I agree completely. There is no question——in fact, it's a matter of historical record——that mass transportation, urban layout, etc., were intentionally subverted in Los Angeles by the automobile industry, resulting in the crazy mess we now deal with.
"What problems do you think will be solved by robot cars that shouldn't already be solved by Lyft or Uber (which are functionally identical except for the presence of a human driver)?"
First, there are 9.8 million people living in Los Angeles County. So we'd need to be speaking of an Uber and Lyft ecosystem scaled up sufficiently to service a meaningful fraction of that population, economically, on a daily basis. It seems infeasible.
Second, Los Angeles has some challenging quirks to which human drivers, en masse, are particularly susceptible. For instance, we have very few left-hand turn signals; navigating a left-hand turn at a busy intersection is essentially an ad hoc game of chicken between all participants at that space and time.
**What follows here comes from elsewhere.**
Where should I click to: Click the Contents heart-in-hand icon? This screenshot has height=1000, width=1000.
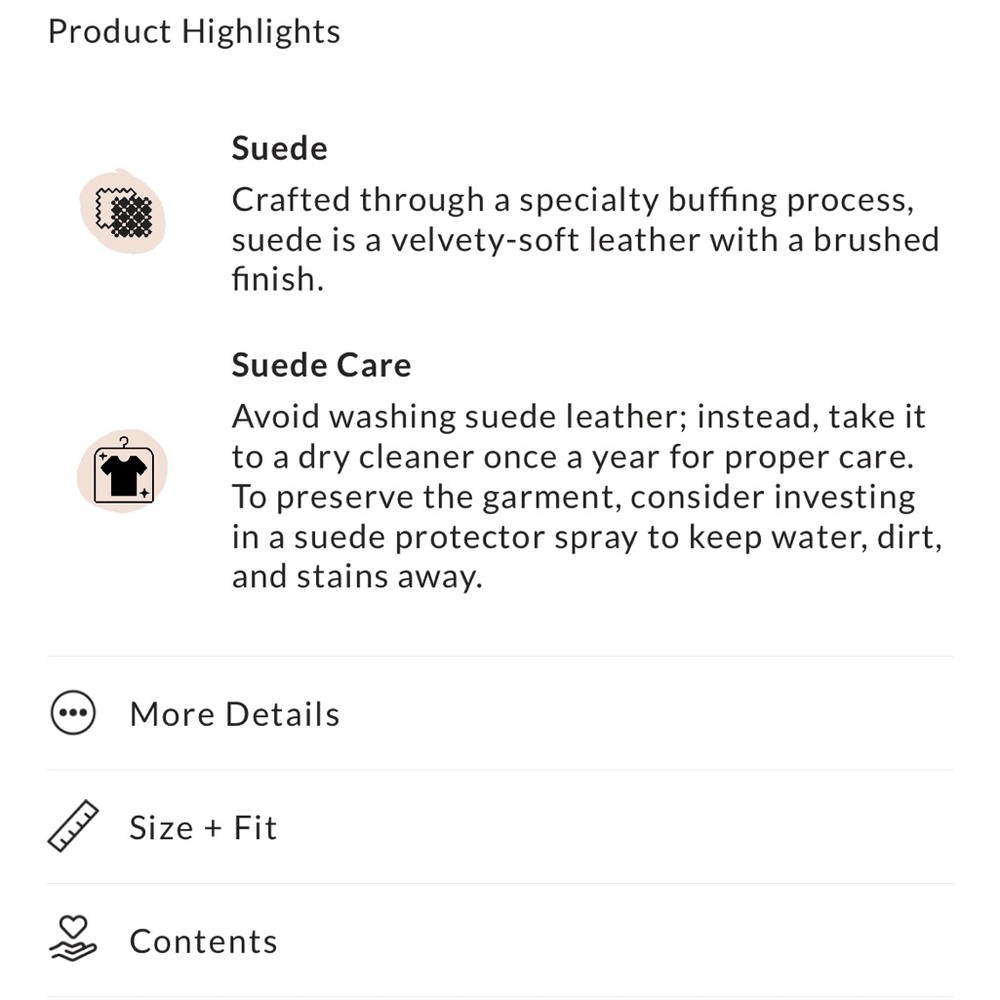(73, 939)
Some informal "rules" have emerged to navigate such situations, but the social contract breaks down under heavy traffic and its resultant, emotionally compromised drivers. There are also too many traffic lights, which studies have shown to create more congestion than they ostensibly solve for. Very few of these lights are sequenced. As a result, LA drivers are consistently flummoxed by an erratic tempo of starts, stops, and false restarts, forcing the entire "herd" to stumble into each other from the front to the back. And don't even get me started on our downright batshit approach to freeway onramps and offramps. Most important, there simply aren't enough roads, or wide enough roads, to handle the load that LA now brings to bear at every hour of every day -- and building more would involve an exercise of eminent-domain residential and commercial reclamation on a scale unseen in human history.
"Cars will never be able to zoom through a downtown metropolis at 60 mph, unless the city is entirely stripped of pedestrians"
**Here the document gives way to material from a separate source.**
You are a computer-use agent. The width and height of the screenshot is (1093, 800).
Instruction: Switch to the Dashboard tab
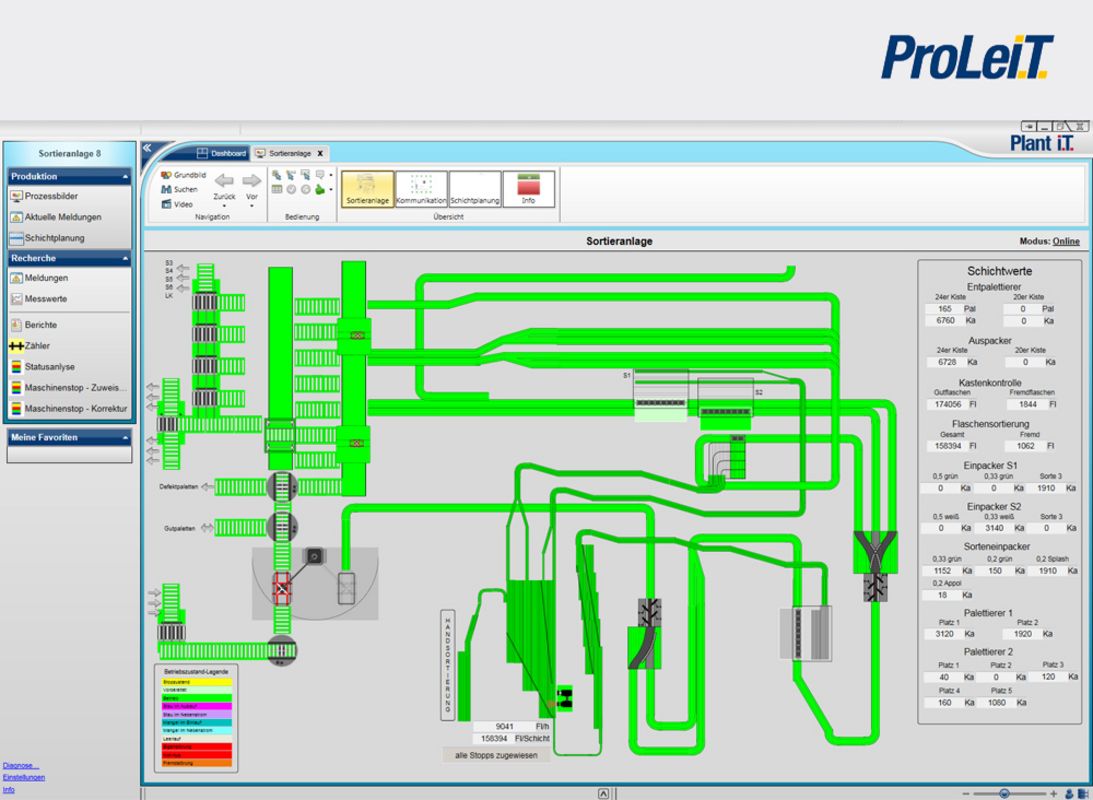[222, 153]
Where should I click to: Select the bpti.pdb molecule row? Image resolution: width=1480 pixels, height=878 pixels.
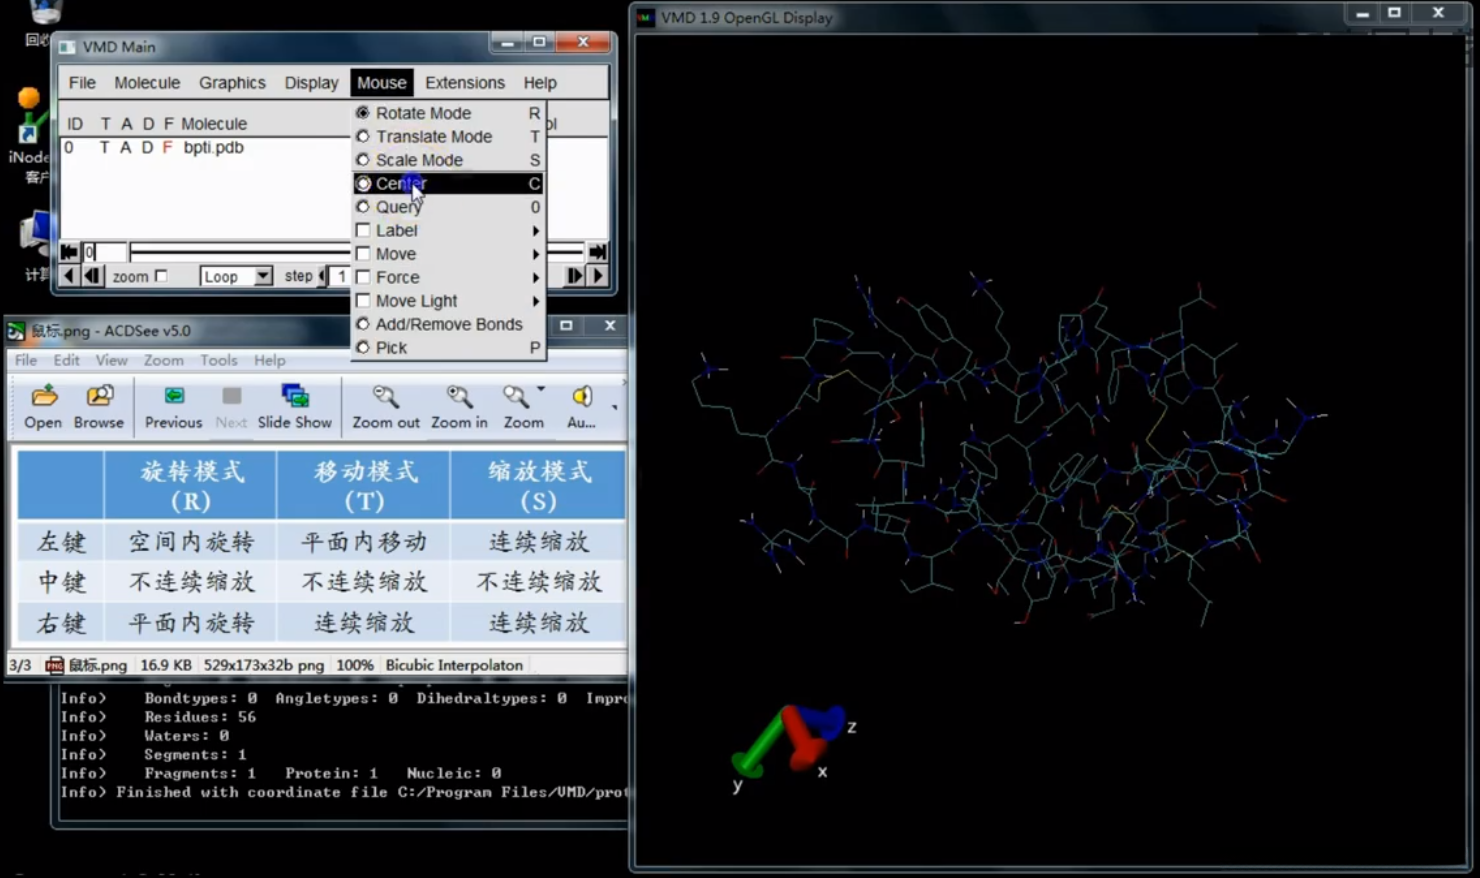point(213,148)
This is a strawman. I don't recall saying that I expected robotic cars to magically make all traffic problems disappear. Rather, I said that they'd do better than we currently do.
"The problems you highlight are NOT caused by human drivers, they are caused by cars, and autonomous or not, those issues will remain."
No, the problems I've highlighted are caused by poor (and in many cases, as we've discussed, deliberately poor) urban planning, made worse by an infrastructure completely inadequate for the scale of the city and its population in 2016. These things impose a cognitive load on LA drivers that is simply too great at the scale LA traffic now brings to bear. The original cause is the layout, and the proximate cause is the humans' individualist navigation of that layout while enmeshed in a giant, uncoordinated swarm.
These are precisely the kinds of conditions I expect a fleet of interconnected, intercommunicative AI cars to do a better job of navigating.
"I don't have these issues because I live in a dense very walkable city and ride my bike everywhere. This is how we should be thinking: cars simply don't belong in cities, and a robot fleet won't change that."
This is handwaving. We can't wipe cities like LA off the map and start over. So we have to make do with the cities we have now. "Cars don't belong in cities" is a nice sentiment, but it's entirely impractical in several of the biggest and most economically important cities in this country.
For whatever it's worth, I'm in wild agreement with you about the unfortunate situation LA is in, and why it's in that situation. And I agree that a car-centric approach is the wrong approach to urban planning. But LA isn't losing the automobile anytime in my lifetime. We have to be realistic about that. So in my mind, the exercise is about making the least of the evil we have to live with.